Administration of an Estate or Trust through the probate process can be a challenge. The administrator has been legally authorized to pay off debts, close accounts, and distribute property to heirs after someone has died. The exact responsibilities of the Estate Administrator are usually specified within a deceased person’s Estate Plan otherwise governed by state law.
What is an Estate Administrator?
The Administrator of an Estate is the person in charge of managing the Estate through the probate process. In a successful Estate Plan, a last will and testament names the estate planner. Usually, this is the responsibility of the surviving spouse or the closest relative.
An Administrator of Estate is often compensated for their duties because managing an estate through the probate process is a time-consuming process. Often the deceased leaves money or other assets to the Administrator within their will.
If someone dies without a Will or Estate Plan the Administrator will be appointed by the local court and will manage the estate through probate process according to the laws of the state. The appointed Estate Administrator is usually compensated with a percentage of the Estate. This decision is left up to the local court and subject to the laws of the state.

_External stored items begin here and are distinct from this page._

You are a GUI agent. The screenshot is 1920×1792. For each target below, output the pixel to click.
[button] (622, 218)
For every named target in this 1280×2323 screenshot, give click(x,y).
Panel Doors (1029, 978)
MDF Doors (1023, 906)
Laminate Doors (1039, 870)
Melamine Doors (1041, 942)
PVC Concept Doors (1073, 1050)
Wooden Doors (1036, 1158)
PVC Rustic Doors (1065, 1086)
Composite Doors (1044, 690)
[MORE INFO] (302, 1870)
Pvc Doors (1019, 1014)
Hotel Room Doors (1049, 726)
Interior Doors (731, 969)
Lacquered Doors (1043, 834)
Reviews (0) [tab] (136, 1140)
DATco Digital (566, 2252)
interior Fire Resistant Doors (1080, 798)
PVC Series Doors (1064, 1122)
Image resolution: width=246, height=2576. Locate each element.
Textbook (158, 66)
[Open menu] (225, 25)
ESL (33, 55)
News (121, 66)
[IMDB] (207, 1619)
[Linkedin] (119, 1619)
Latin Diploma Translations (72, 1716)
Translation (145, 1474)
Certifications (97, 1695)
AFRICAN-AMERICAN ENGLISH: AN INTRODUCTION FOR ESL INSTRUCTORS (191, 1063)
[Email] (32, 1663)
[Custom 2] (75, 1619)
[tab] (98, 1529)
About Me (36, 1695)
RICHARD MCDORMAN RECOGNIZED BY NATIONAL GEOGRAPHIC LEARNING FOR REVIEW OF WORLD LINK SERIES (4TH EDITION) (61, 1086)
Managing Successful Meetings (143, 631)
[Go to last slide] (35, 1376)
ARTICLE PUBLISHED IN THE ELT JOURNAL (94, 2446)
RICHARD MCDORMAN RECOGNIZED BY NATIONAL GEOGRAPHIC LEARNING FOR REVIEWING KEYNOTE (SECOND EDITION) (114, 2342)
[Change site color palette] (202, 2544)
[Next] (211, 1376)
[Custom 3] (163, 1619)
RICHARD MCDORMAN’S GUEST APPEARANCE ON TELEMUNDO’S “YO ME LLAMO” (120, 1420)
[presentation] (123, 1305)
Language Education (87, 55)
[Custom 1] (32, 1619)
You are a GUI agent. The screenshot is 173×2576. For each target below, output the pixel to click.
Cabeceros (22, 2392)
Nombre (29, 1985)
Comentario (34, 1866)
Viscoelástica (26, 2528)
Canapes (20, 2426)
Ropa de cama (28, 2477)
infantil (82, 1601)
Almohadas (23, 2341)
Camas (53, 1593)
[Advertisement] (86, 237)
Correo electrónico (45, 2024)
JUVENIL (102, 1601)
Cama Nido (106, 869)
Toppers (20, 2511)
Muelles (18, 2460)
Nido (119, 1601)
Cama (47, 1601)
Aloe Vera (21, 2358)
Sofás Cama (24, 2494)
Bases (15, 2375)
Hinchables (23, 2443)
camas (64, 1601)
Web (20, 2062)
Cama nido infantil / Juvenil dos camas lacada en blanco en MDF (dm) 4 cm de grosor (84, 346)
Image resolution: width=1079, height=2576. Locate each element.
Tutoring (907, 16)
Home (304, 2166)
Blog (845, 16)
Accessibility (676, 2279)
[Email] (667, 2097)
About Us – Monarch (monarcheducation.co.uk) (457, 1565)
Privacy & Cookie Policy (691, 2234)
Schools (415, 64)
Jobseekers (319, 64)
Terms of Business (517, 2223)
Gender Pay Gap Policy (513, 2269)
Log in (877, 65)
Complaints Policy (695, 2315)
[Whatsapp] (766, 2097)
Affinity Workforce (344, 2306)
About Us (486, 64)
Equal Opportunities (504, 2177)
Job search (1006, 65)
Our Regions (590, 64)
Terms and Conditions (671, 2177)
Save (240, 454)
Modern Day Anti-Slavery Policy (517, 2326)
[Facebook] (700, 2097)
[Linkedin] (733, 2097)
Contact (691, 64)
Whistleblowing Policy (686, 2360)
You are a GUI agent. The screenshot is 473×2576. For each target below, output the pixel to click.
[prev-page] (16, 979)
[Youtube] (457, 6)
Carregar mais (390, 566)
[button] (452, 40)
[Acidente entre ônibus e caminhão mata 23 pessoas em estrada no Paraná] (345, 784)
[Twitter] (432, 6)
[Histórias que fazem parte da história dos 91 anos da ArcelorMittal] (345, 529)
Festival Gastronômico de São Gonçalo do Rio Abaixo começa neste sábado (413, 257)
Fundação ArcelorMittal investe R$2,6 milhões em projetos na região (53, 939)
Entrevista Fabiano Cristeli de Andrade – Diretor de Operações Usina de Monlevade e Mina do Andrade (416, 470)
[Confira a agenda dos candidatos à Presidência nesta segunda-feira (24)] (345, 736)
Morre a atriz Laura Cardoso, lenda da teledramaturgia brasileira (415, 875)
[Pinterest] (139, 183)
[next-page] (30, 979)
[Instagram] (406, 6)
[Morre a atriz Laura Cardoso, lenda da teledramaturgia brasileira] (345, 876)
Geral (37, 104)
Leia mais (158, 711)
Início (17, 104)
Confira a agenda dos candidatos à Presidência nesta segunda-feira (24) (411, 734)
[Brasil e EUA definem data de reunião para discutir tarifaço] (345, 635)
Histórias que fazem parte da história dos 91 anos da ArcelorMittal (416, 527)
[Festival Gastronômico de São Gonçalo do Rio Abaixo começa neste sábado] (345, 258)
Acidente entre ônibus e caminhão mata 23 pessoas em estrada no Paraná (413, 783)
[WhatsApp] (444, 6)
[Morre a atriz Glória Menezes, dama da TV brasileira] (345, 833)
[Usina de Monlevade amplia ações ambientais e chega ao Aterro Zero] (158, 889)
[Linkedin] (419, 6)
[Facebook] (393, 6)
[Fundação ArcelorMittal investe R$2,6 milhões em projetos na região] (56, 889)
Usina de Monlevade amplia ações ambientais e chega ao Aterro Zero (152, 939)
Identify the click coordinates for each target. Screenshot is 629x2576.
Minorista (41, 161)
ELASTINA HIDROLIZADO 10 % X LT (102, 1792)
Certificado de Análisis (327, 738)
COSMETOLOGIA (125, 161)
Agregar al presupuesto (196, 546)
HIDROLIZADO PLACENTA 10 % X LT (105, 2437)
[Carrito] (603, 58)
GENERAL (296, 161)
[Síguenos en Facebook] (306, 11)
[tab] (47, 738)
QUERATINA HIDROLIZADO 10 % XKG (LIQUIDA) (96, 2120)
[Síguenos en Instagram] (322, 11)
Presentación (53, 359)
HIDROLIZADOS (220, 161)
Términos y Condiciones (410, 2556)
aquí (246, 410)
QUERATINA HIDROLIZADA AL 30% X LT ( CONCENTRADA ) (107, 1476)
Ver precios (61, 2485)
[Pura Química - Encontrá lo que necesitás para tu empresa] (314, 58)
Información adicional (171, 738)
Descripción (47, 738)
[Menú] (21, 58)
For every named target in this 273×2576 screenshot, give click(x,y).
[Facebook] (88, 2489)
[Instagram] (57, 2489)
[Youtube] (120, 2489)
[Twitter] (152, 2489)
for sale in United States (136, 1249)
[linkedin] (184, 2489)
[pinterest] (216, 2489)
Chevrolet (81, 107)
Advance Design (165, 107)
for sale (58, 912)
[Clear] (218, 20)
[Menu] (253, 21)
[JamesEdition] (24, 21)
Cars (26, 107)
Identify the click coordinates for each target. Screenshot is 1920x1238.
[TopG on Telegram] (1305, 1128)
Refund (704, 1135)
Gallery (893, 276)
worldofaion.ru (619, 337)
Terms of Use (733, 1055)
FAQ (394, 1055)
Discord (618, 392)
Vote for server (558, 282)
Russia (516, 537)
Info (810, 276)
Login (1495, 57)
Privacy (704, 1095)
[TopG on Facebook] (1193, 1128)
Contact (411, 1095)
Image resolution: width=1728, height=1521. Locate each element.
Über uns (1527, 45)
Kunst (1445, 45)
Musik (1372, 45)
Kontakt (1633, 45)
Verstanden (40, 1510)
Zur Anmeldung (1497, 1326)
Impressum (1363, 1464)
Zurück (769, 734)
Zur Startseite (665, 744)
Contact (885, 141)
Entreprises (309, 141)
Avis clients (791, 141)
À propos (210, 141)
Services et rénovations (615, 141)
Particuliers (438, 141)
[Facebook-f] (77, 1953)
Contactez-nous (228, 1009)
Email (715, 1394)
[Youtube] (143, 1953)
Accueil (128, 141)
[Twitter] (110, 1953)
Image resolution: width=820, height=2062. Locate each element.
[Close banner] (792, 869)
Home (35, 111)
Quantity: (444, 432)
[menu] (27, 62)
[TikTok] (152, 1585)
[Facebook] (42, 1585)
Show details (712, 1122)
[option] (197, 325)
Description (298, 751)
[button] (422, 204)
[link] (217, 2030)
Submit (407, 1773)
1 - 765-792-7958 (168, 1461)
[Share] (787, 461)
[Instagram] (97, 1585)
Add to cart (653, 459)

What does an Estate Administrator do?
The role of the Estate Administrator may be very different depending on the size of the state and the instructions outlined in an Estate Plan.
An Estate Administrator can expect to perform the following duties:
- Gather the belongings, assets, and financial records of the deceased
- Create a financial summary which includes outstanding debts or bills
- Submit a complete inventory of assets and debts to the local court
- Issue notices to Debtors and Creditors
- Request life insurance policies on behalf of the Estate
- Settle any debts owed by the deceased
- Collect monies owed to the deceased
- File state and federal tax returns for the Estate
- Communicate with heirs and beneficiaries
- Distribute assets and property
The Administrator of the Estate should not be confused with Executor. Although both roles have similar roles and responsibilities, there are some differences. An Executor is a person named in the Last Will and Testament who has been chosen to act according to the wishes of the deceased. Instructions for the Executor are found with a successful Estate Plan.
If someone dies without a will the Administrator of Estate is appointed by the court and acts according to the laws of the state.
Both the Executor and the Administrator of Estate report to the probate court. Executors normally have more power when handling the assets of an Estate because they have been designated by the deceased and named in a Last Will and Testament.
If you want to direct how your money and estate are distributed after your death it is important that your wishes are noted in your Last Will and Testament. If you fail to designate an Executor in your will decisions about your money and estate will be left up to the local court. This means important decisions about your assets will made by a court appointed Administrator of Estate and be distributed according to laws of the state.
A successful Estate Plan includes an up-to-date Last Will and Testament which designates the person you have selected to ensure your assets are distributed according to your wishes. Your Estate plan ensures that your assets are not left in the hands of a court appointed Estate Administrator who acts on behalf of the State following the guidelines of the State without consideration for your wishes.